Things To Make eBook

This eBook from the Gutenberg Project consists of approximately 241 pages of information about Things To Make.

Things To Make eBook

This eBook from the Gutenberg Project consists of approximately 241 pages of information about Things To Make.

It is advisable to lay out a set of points, together with motor and signals, on a separate board.

[Illustration:  Fig. 46.—­Double-armed signal, operated by points.]

Preservation of Track.—­All the wooden parts of an outdoor track should be well creosoted before use.

The Electric Locomotive.

An elevation and a plan of this are given in Fig. 47.  The two pairs of wheels are set close together, so that they may pass easily round curves.

[Illustration:  Fig. 47.—­Plan and elevation of electric locomotive.]
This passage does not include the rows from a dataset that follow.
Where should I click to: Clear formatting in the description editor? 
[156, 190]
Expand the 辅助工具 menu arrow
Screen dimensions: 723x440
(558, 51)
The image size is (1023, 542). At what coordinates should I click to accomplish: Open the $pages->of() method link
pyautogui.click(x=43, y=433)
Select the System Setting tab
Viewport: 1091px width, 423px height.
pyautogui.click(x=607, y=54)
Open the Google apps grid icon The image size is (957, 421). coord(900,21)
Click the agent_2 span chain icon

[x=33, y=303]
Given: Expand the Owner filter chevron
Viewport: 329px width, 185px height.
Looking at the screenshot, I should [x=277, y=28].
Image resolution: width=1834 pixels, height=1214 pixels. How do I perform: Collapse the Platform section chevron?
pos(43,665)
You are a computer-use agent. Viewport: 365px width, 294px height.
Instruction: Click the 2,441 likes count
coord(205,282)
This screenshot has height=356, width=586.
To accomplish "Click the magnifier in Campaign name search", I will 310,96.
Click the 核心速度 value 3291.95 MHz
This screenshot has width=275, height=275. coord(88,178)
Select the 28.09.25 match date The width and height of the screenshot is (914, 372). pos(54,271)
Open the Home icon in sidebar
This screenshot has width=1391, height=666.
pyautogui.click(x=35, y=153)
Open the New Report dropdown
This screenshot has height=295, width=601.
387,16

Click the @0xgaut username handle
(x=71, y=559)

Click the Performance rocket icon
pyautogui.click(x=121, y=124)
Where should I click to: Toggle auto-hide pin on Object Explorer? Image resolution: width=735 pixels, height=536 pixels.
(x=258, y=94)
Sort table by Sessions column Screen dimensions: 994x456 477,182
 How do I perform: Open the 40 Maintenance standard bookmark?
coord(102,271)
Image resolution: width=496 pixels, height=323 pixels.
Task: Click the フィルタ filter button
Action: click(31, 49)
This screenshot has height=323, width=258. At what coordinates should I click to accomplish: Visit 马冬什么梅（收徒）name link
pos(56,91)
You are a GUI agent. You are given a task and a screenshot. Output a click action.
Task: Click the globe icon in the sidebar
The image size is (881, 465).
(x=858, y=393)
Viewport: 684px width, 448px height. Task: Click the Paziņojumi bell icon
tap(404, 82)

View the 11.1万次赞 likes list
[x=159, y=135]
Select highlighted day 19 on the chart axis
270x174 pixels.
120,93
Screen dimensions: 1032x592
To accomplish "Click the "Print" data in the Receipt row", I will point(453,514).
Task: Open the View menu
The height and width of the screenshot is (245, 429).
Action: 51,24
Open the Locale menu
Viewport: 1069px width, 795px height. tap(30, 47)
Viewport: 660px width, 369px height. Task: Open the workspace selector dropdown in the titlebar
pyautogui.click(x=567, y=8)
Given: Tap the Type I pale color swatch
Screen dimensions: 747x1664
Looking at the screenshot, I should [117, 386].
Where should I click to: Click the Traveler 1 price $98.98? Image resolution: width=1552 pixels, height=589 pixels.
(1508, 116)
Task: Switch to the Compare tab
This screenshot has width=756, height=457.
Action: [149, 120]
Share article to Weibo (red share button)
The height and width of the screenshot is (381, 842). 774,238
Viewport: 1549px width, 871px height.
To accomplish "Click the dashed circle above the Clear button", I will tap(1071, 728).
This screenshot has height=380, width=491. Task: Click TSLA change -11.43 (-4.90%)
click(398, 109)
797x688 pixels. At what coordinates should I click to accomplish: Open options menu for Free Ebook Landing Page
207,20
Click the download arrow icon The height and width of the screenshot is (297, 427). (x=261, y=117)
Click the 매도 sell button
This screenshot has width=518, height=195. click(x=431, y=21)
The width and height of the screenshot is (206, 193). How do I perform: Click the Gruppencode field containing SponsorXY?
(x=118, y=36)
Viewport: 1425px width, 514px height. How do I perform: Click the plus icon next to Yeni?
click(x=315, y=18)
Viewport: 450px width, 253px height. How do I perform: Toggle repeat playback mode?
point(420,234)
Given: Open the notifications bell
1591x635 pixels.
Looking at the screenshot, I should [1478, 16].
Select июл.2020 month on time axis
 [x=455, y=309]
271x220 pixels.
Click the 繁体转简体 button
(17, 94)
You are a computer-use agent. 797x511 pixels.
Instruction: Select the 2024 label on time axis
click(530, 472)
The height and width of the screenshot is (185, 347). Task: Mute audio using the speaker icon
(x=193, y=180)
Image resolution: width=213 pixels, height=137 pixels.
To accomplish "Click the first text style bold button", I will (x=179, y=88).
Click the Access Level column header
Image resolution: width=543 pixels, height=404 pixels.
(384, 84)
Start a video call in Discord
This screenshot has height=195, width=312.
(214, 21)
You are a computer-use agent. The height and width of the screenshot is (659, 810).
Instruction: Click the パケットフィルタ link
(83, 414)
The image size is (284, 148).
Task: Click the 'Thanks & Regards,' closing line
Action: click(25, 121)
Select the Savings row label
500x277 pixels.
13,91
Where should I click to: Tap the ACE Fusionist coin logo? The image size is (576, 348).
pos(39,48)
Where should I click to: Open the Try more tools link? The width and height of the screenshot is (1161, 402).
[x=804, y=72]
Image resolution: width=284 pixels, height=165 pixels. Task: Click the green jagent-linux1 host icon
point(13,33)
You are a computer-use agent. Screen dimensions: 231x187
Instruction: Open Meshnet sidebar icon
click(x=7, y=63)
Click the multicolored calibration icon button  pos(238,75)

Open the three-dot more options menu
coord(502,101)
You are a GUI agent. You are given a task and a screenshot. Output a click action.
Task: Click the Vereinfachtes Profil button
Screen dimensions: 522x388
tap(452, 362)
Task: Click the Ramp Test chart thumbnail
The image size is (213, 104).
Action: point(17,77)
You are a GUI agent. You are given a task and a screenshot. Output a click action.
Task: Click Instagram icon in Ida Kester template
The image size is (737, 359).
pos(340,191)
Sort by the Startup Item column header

The Motor.—­A motor of ordinary type, with electro field magnets, is unsuitable for traction, as it cannot be reversed by changing the direction of the current, unless a special and rather expensive type of automatic switch be used.  While a motor of this kind is, in conjunction with such a switch, the most efficient, the motor with permanent field magnets is preferable as regards cost and ease of fixing.  It can be reversed through the rails.  The armature or revolving part must be tripolar to be self-starting in all positions.

A motor of sufficient power can be bought for half a crown or less—­in any case more cheaply than it can be made by the average amateur.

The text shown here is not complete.